La fachada de Riegos El Progreso será desmontada en agosto para recuperar el edificio histórico

La histórica fachada del edificio de Riegos El Progreso afronta por fin el inicio de una nueva etapa después de años de paralización. El Ayuntamiento de Elche ha aprobado el proyecto de desmontaje manual y retranqueo de la fachada protegida, una actuación que permitirá levantar un nuevo inmueble municipal respetando la imagen original del edificio.

El alcalde Pablo Ruz ha confirmado que los trabajos comenzarán previsiblemente el próximo mes de agosto, tras la finalización de las fiestas patronales. La actuación inicial, centrada en el desmontaje de la fachada, saldrá ahora a licitación con un presupuesto de 213.000 euros y un plazo de ejecución previsto de tres meses.

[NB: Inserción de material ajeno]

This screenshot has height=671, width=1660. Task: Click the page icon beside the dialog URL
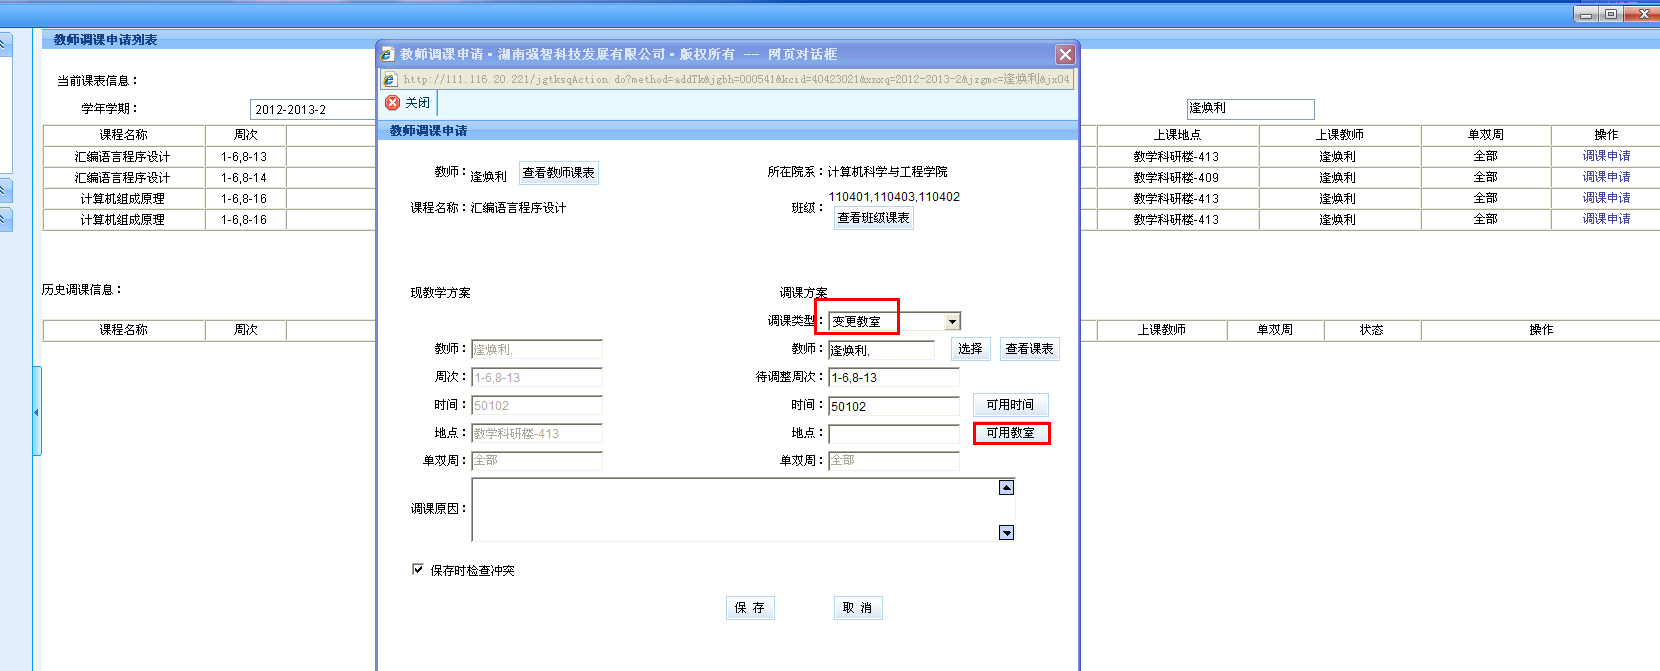[390, 79]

El proyecto contempla una intervención manual y minuciosa sobre la fachada principal para garantizar la conservación de todos los elementos protegidos. Se recuperarán los sillares del frontón, la cornisa, el recercado de huecos y el zócalo, piezas que serán numeradas individualmente para asegurar posteriormente su correcta reposición en el nuevo edificio.

Asimismo, se conservarán los muros medianeros y el muro interior orientado hacia el patio, donde también se abrirán de nuevo los huecos originales mediante técnicas manuales antes de proceder al desescombro.

De forma paralela al desmontaje, el Ayuntamiento impulsará las catas y el estudio geotécnico necesarios para desarrollar la futura rehabilitación integral del inmueble. Según ha señalado Ruz, esta actuación permitirá recuperar definitivamente un edificio emblemático para la ciudad después de cerca de diez años con pilares provisionales visibles sobre la fachada y limitaciones en la circulación de vehículos.

El alcalde ha destacado además el trabajo realizado por el área de Estrategia Municipal, dirigida por el vicealcalde Francisco Soler, así como la colaboración con la Conselleria para desbloquear un proyecto que llevaba años pendiente.

Soler ha valorado especialmente la coordinación institucional mantenida durante los últimos meses para sacar adelante una intervención que combina protección patrimonial, recuperación urbana y mejora de la funcionalidad administrativa municipal.

El nuevo edificio, de propiedad municipal, contará con sótano, planta baja y cuatro alturas, alcanzando una superficie construida cercana a los 920 metros cuadrados. Cada planta dispondrá de espacios diáfanos de aproximadamente 130 metros útiles y podrá dividirse mediante mamparas de vidrio para favorecer la entrada de luz natural.

El inmueble incorporará ascensor, escalera lineal, aseos en cada planta y una cubierta a dos aguas con espacio técnico destinado a instalaciones. Además, el diseño mantendrá la composición original de la fachada protegida mediante un retranqueo acompañado por un cerramiento contemporáneo acristalado.

El presupuesto global estimado para la ejecución del proyecto asciende a 1,9 millones de euros. El objetivo municipal es trasladar al edificio diferentes oficinas y servicios administrativos para reorganizar dependencias municipales y reducir el gasto en alquileres.

La actuación sobre Riegos El Progreso supone además una mejora importante para el entorno urbano del centro de la ciudad, especialmente en una zona que durante años ha estado marcada por cortes parciales de tráfico y por la presencia de estructuras provisionales visibles en plena vía pública.